Le foreste sono costituite da alberi diversi gli uni dagli altri; ne deriva una biodiversità impressionante: nei frutti, nelle foglie e nell’architettura generale dell’albero stesso. Altra caratteristica che presentano molti di questi alberi, è la loro resistenza e una notevole tolleranza rispetto alle malattie fungine e batteriche, nonché agli attacchi degli insetti.
Il sistema radicale è molto complesso. È formato da una radice a fittone, che penetra profondamente nel suolo alla ricerca di nutrimento e acqua, e da radici più superficiali a forma di stella, dalle quali spuntano nuovi alberi per la propagazione. La colonia di alberi in rete sulla stessa radice forma una popolazione di cloni dell’albero madre. Sono frequenti anche innesti tra le radici principali di alberi geneticamente differenti, da cui si generano di fatto nuovi individui. Questo sistema radicale è alla base della resistenza e della crescita di Malus sieversii nelle montagne e nelle zone aride. Nel corso della sua lunga evoluzione attraverso milioni di anni, Malus sieversii è riuscito a trovare meccanismi per offrire una gamma di forme, di foglie, di frutti assolutamente unica.

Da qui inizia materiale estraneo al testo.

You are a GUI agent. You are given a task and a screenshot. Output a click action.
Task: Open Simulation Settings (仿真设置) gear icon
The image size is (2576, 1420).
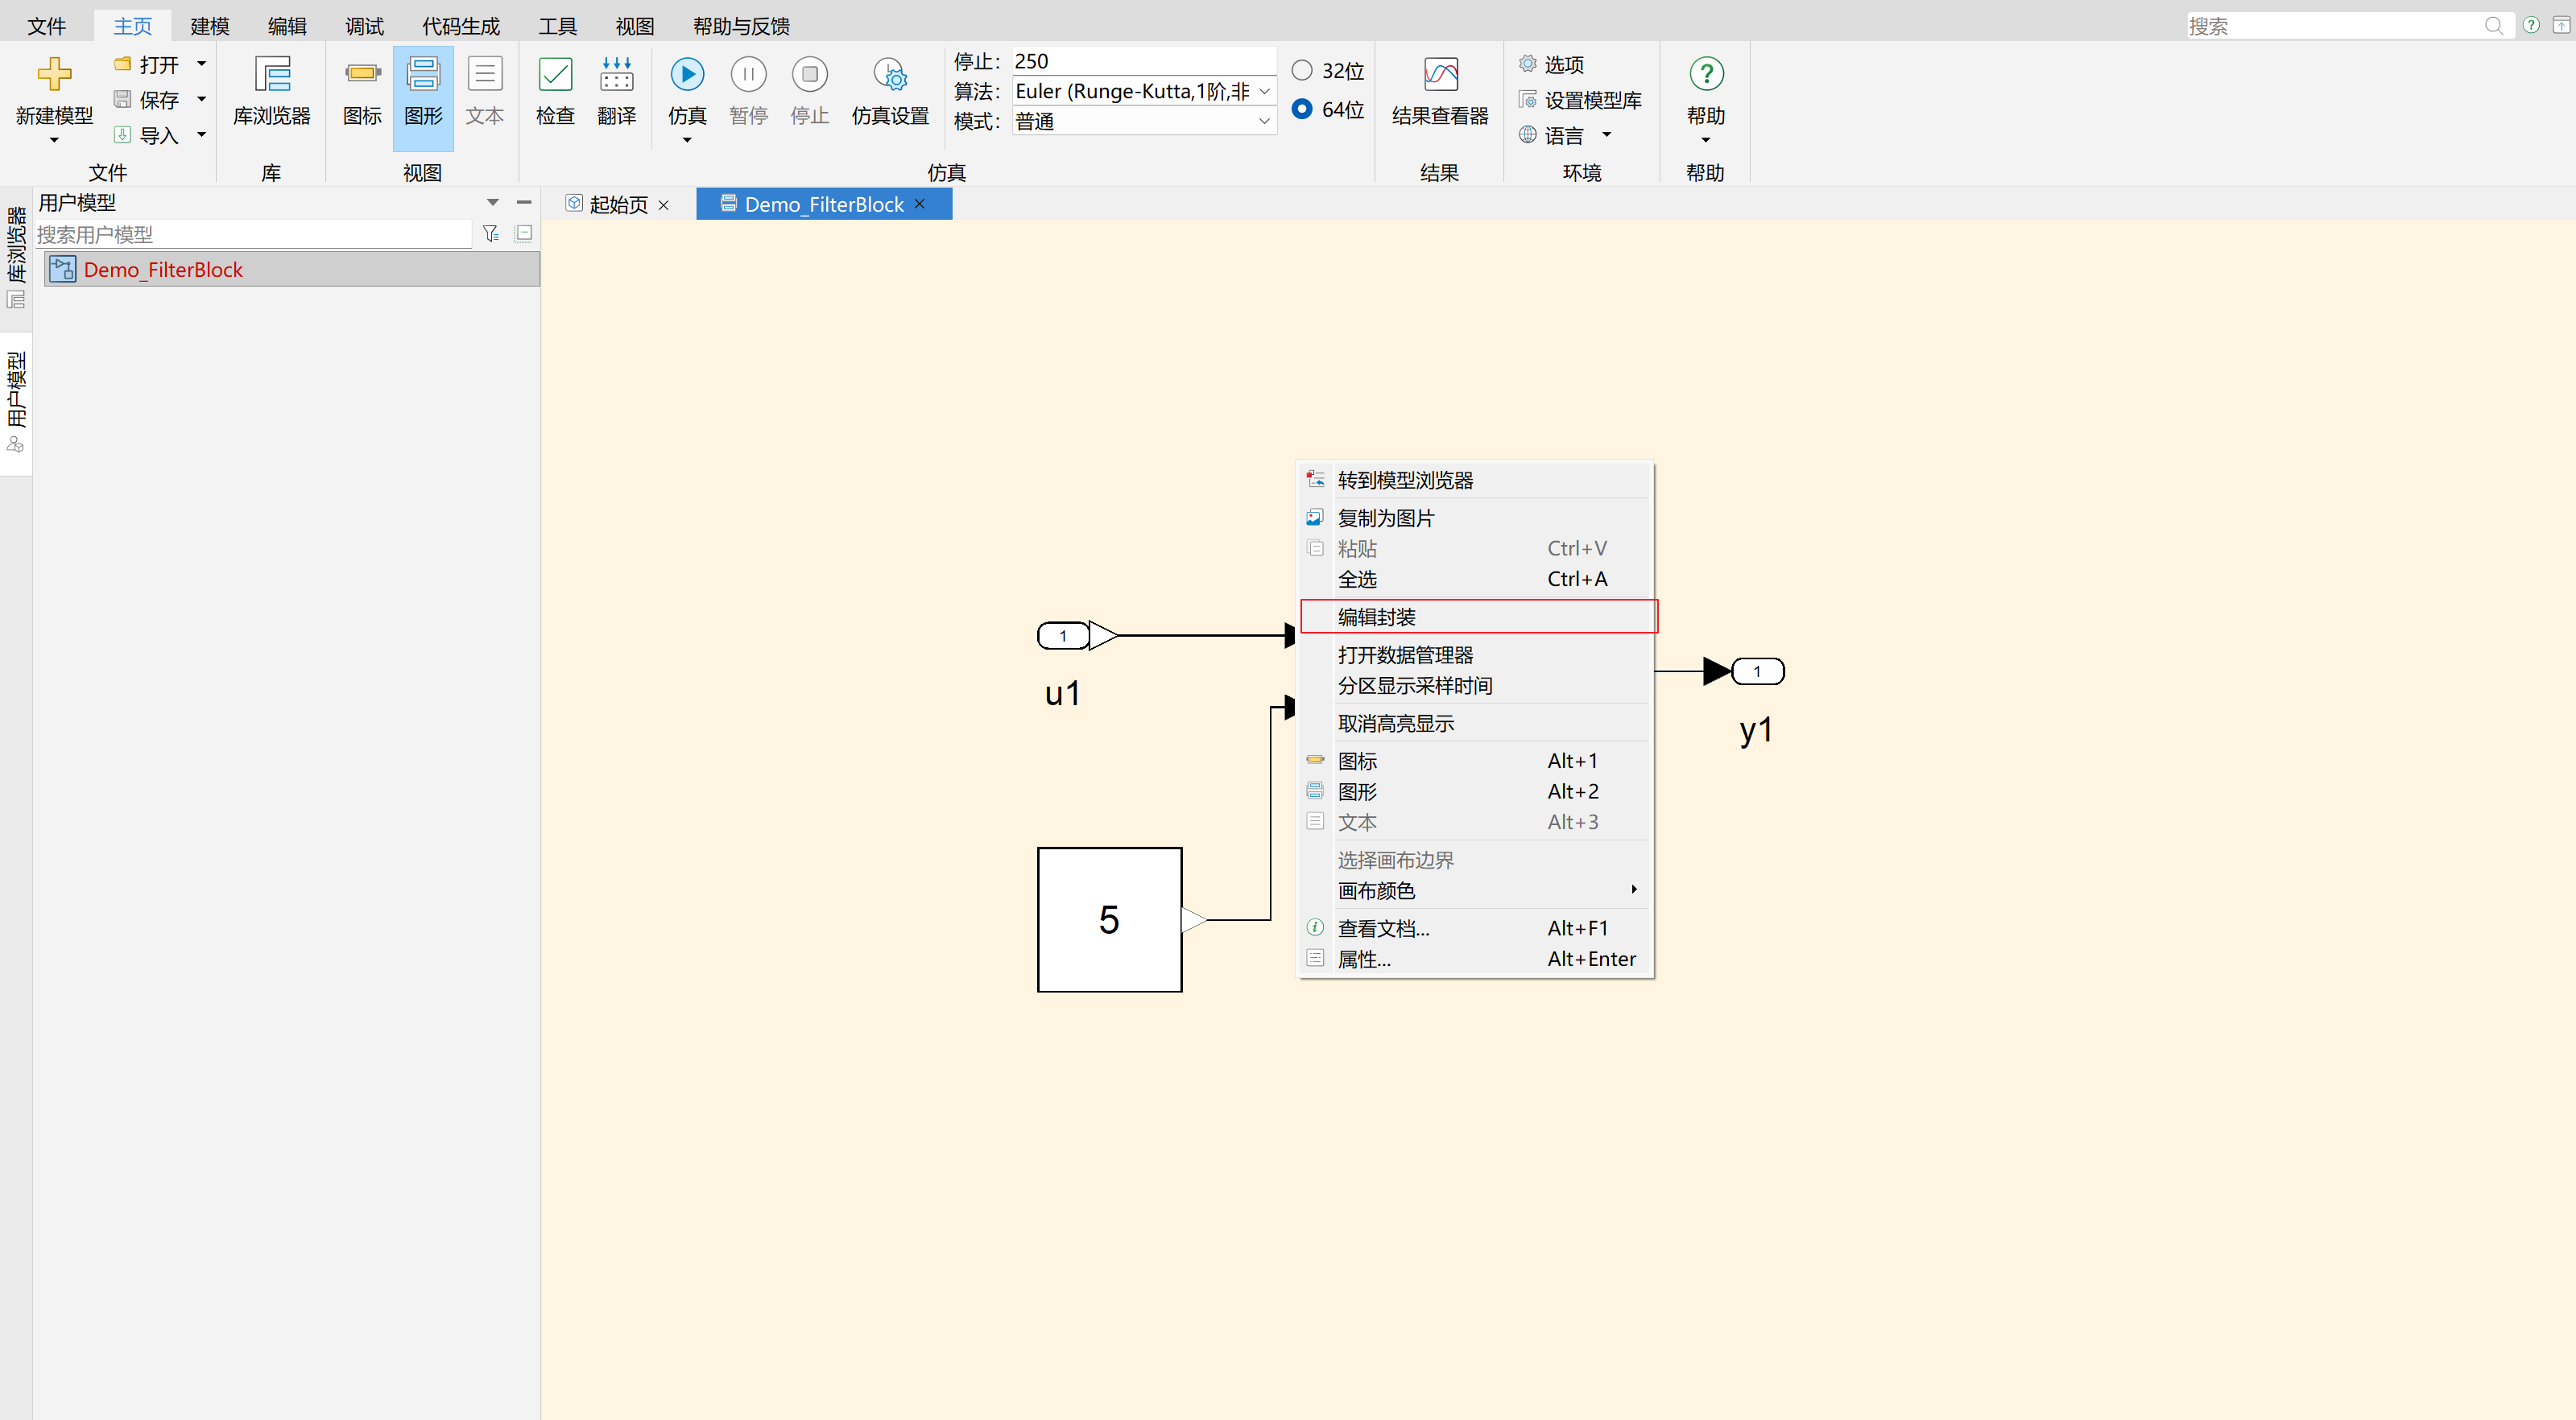pyautogui.click(x=890, y=75)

Nelle Foreste dei meli selvatici si osserva come opera la Natura per cercare soluzioni. Queste Foreste sono altamente produttive, gli alberi sono carichi di frutti dolci e succosi. Eppure, nessun contadino interviene nell’allevare queste piante. Significa che queste Foreste conservano qualche segreto utile per ridurre l’impatto dell’agricoltura e della melicoltura.